Site icon Guinéenews©

Siland Kuti : Musicien non-voyant, de ses remords à son engagement.

Je vis de la musique et de l’apport financier de beaucoup de personnes, qui sont parfois des fans ou des mécènes.  Franchement, c’est le plus grand échec de ma vie. Aujourd’hui, je ne cacherai pas mes remords et je suis d’ailleurs sur le point d’être vidé de la maison dont j’occupe 

Amara Camara alias ‘’Siland Kuti’’ est un artiste musicien, instrumentiste, chanteur, compositeur, arrangeur et non-voyant. Né en 1977, il est le fils de feu Facinet Naby et de feue Mariam Williams. Marié à une femme, il est père de 5 enfants dont 3 garçons et 2 filles.

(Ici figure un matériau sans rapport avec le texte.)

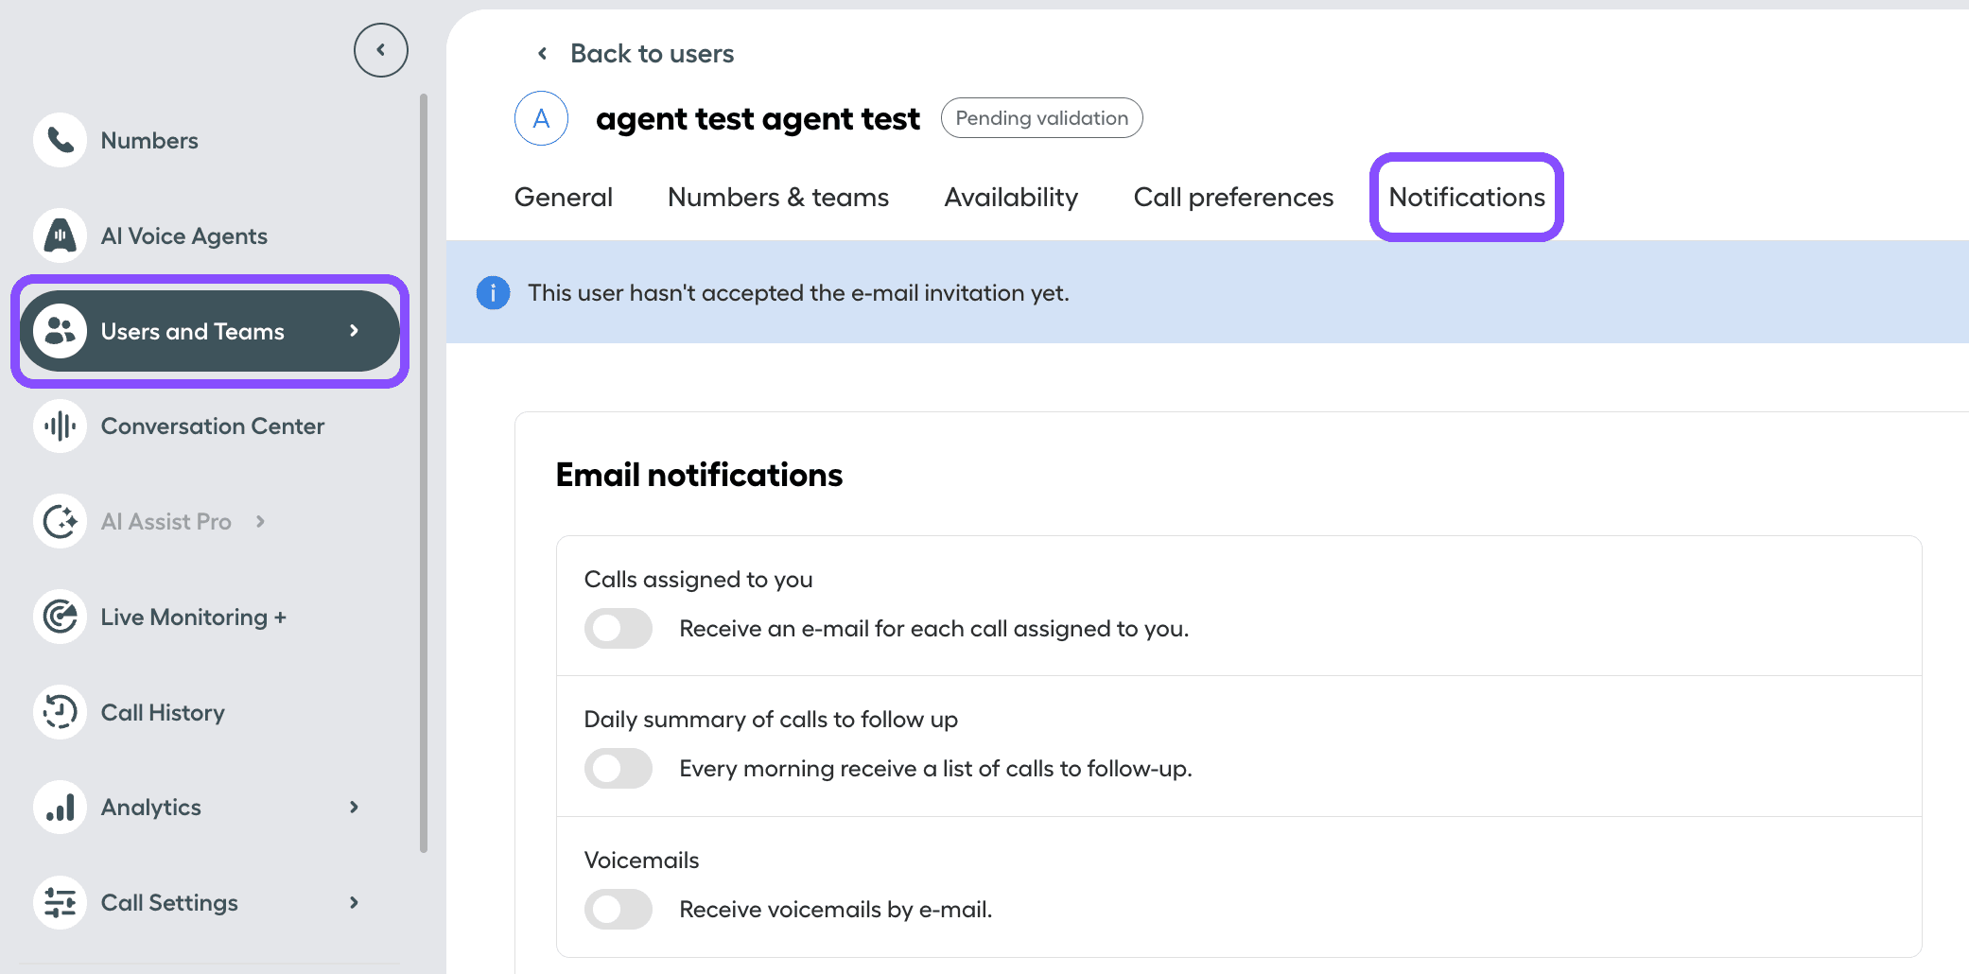Collapse the sidebar with the arrow button
1969x974 pixels.
point(380,49)
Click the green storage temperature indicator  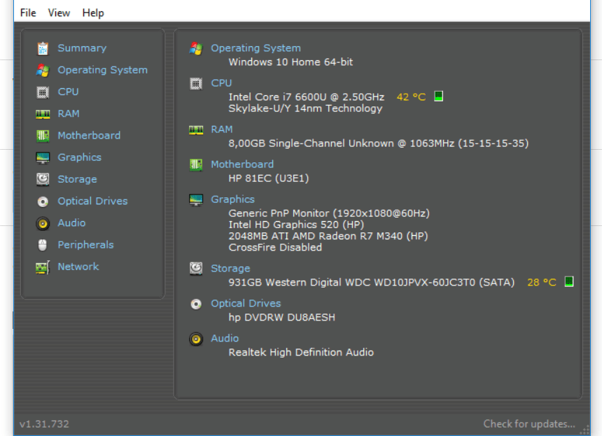pos(569,282)
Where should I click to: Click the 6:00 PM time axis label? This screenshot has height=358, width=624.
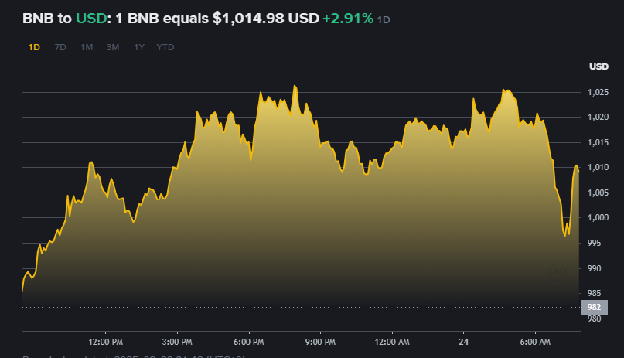[249, 341]
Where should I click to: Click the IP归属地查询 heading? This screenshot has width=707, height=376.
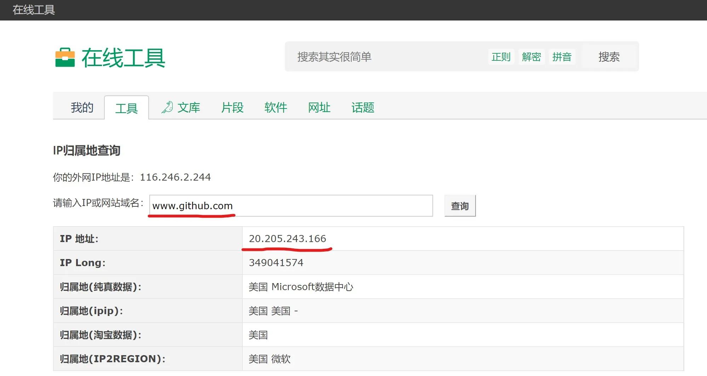click(86, 150)
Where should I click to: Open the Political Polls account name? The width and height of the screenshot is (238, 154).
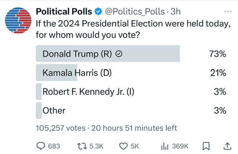tap(64, 12)
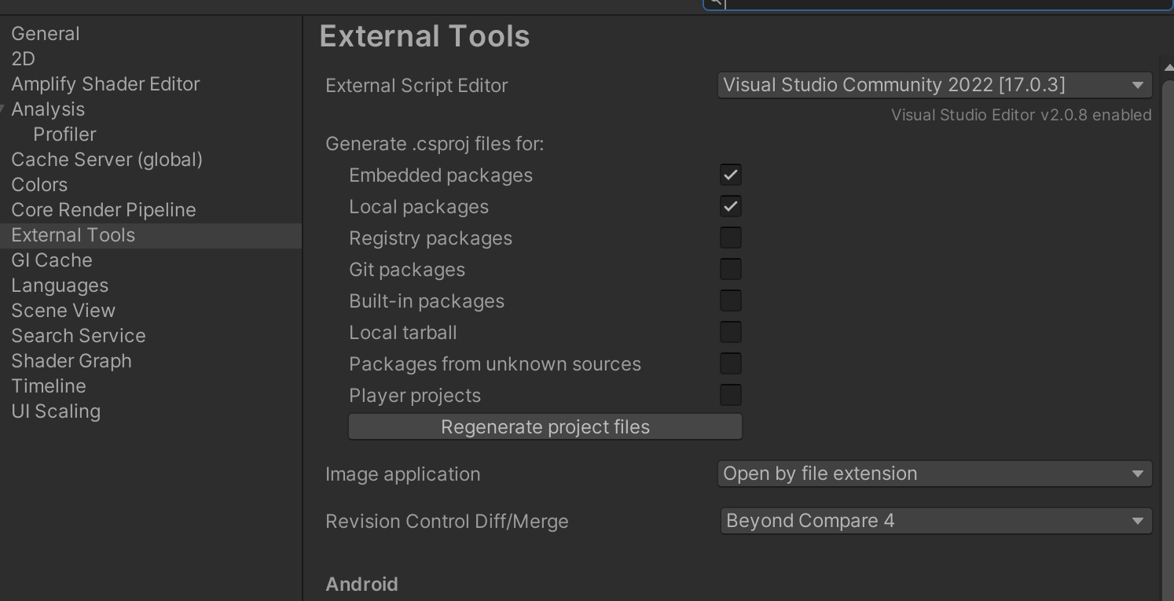Enable Local tarball checkbox
Screen dimensions: 1174x601
731,332
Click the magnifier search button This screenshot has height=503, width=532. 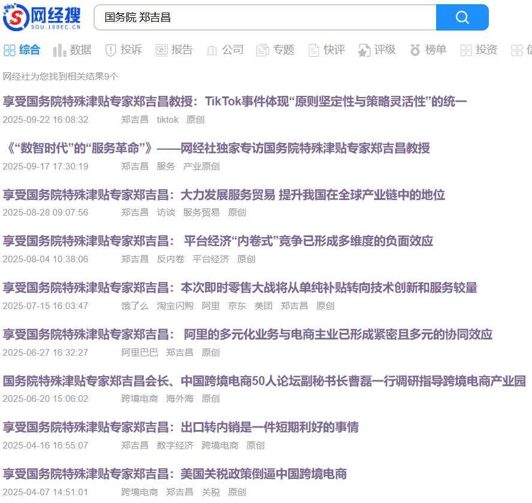click(x=462, y=17)
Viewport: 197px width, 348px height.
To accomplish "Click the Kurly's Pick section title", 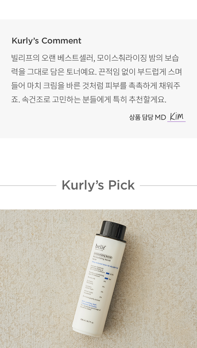I will (98, 185).
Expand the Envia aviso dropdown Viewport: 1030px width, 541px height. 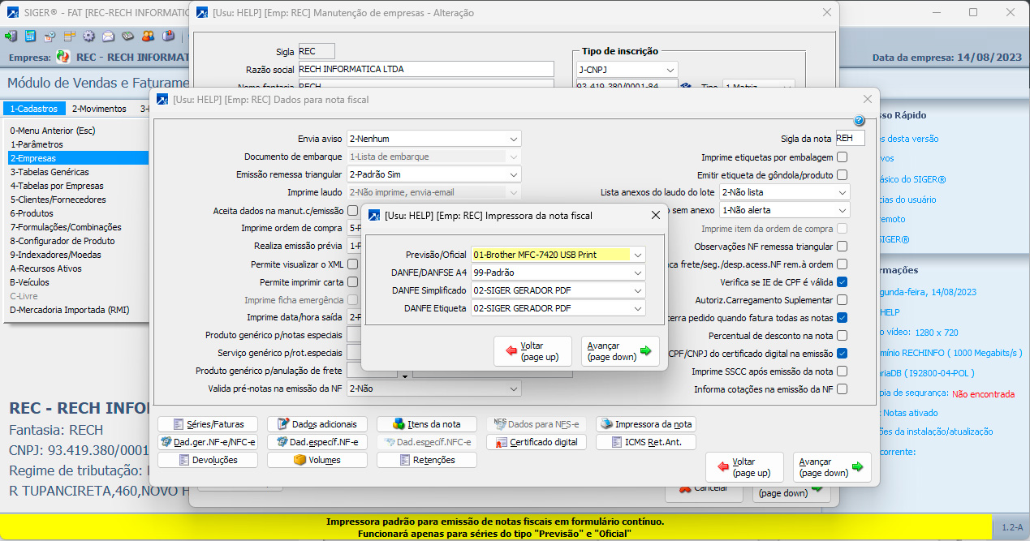513,139
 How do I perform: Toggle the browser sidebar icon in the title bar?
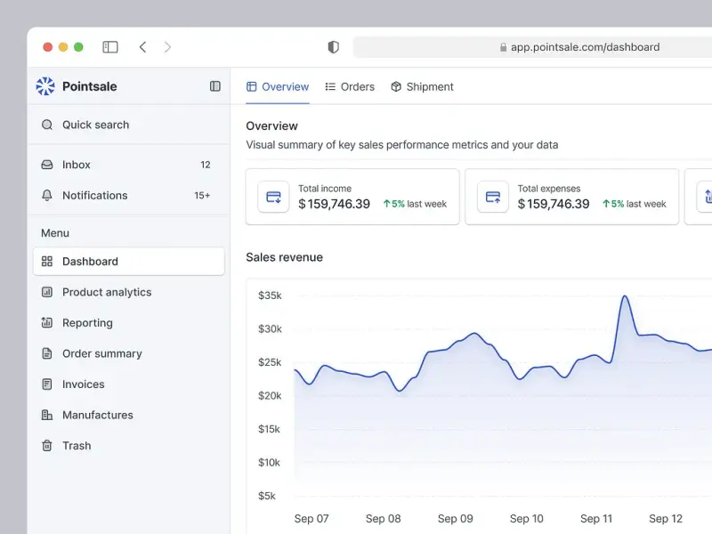point(110,47)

Siland Kuti a effectué son  cycle primaire et celui secondaire en Sierra Léone. C’est en 5ème année de l’école primaire, qu’il va subitement et de manière incompréhensible perdre la vue. Sans tarder, il va s’orienter à l’école des non-voyants où parallèlement, la musique est enseignée. C’est dans cette école qu’il va apprendre la musique. Siland Kuti arrivé en 1ère année de l’université, va perdre le fil des études au profit de la musique.

Le quotidien électronique Guineenews a rencontré l’artiste musicien Siland Kuti dans le quartier de Kipé dans la commune de Ratoma.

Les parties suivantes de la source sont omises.